Task objective
Every line below between the line holding "Click the chart title Donnerstag, 29.11.2012" and the line holding "Given: Click the Recraft", inclusive, should be repeated exactly, and all other lines omitted.

Start of Provided information

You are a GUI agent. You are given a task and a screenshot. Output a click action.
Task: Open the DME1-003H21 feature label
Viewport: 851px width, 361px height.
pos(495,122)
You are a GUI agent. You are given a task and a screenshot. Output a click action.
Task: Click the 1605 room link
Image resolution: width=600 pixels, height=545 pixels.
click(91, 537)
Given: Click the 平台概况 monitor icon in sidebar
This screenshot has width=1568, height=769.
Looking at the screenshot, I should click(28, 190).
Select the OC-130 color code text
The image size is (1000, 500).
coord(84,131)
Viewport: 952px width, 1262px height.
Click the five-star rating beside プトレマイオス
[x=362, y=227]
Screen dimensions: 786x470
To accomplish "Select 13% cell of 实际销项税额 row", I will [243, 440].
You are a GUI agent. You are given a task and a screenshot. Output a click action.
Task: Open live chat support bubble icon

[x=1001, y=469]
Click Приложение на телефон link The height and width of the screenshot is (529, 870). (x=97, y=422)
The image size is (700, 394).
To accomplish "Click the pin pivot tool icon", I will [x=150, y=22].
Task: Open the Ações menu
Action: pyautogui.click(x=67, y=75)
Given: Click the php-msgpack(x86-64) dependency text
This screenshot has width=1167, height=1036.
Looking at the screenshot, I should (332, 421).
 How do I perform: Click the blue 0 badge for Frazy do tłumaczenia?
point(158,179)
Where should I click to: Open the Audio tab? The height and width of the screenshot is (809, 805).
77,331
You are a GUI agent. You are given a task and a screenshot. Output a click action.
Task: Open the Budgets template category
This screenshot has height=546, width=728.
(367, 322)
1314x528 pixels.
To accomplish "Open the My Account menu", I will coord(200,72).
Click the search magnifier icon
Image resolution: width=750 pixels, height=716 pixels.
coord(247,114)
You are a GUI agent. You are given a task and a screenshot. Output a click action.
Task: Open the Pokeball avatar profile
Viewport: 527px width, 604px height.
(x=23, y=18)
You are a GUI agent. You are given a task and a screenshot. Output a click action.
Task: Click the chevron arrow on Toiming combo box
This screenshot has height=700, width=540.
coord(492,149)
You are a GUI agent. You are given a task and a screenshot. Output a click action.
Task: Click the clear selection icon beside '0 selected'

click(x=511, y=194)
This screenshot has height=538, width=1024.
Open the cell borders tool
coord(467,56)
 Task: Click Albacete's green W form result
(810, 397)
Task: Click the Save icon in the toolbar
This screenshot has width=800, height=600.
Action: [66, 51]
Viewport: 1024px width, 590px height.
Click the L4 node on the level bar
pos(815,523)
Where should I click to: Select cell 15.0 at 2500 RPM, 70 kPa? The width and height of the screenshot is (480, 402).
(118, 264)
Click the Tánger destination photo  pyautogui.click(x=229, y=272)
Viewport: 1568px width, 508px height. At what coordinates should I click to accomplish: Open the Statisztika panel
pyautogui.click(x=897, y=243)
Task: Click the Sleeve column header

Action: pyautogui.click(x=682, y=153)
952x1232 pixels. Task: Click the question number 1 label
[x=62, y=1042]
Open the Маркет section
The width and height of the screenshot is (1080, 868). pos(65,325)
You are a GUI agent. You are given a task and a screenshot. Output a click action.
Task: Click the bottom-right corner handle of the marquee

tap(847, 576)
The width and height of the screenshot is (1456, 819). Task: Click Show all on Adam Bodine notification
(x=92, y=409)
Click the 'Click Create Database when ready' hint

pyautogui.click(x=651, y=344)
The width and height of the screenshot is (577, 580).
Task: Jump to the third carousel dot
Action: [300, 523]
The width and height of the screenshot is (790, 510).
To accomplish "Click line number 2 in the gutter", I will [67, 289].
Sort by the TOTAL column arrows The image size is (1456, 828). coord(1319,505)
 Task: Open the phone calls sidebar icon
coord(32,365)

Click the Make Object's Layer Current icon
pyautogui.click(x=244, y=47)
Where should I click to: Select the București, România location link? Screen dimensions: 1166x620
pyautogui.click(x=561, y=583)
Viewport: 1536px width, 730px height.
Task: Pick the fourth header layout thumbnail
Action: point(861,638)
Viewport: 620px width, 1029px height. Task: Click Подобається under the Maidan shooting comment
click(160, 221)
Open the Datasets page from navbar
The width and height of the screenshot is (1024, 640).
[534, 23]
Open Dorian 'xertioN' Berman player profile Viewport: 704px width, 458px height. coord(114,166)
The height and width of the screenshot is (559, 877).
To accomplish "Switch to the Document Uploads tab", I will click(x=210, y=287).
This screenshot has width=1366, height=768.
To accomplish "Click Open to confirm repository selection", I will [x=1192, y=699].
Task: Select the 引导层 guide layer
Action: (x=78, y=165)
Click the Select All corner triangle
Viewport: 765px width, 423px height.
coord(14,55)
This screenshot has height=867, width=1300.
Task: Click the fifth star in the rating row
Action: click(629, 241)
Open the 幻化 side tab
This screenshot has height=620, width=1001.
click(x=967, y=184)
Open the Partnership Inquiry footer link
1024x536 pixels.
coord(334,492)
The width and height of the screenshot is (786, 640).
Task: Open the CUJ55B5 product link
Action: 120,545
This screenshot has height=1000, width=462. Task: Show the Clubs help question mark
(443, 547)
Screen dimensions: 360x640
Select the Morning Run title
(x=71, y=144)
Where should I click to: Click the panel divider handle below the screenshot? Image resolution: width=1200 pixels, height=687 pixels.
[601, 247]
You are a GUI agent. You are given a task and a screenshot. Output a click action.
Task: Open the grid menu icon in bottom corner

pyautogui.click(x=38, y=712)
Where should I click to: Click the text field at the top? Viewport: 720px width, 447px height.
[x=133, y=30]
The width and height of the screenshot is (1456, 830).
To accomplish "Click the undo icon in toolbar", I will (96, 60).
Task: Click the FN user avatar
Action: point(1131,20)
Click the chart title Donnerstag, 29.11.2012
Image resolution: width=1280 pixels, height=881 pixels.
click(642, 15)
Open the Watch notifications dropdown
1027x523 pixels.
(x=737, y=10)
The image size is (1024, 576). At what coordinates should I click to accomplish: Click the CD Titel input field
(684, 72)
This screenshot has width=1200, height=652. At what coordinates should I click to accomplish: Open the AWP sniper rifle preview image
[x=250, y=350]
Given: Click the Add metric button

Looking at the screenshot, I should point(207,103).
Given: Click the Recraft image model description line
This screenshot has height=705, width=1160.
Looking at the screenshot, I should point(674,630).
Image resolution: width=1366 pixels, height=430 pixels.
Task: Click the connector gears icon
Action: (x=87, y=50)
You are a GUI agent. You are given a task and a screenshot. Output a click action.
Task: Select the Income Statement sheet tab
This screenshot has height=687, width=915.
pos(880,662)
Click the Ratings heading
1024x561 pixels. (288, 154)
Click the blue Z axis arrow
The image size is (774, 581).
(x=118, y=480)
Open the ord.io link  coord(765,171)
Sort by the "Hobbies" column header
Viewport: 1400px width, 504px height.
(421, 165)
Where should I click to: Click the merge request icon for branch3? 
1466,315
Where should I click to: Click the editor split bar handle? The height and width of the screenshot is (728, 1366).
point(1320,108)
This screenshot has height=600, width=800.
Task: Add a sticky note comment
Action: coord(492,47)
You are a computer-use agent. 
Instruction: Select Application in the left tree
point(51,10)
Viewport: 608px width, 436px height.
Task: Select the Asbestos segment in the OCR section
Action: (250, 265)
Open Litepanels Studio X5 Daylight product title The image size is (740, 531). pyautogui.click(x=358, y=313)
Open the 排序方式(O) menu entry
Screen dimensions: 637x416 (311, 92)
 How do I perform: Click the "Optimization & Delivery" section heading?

End of Provided information

Expected answer
Click the chart title Donnerstag, 29.11.2012
Image resolution: width=1280 pixels, height=881 pixels.
click(642, 15)
Open the Watch notifications dropdown
1027x523 pixels.
(x=737, y=10)
The image size is (1024, 576). At what coordinates should I click to accomplish: Click the CD Titel input field
(684, 72)
This screenshot has width=1200, height=652. At what coordinates should I click to accomplish: Open the AWP sniper rifle preview image
[x=250, y=350]
Given: Click the Add metric button

Looking at the screenshot, I should point(207,103).
Given: Click the Recraft image model description line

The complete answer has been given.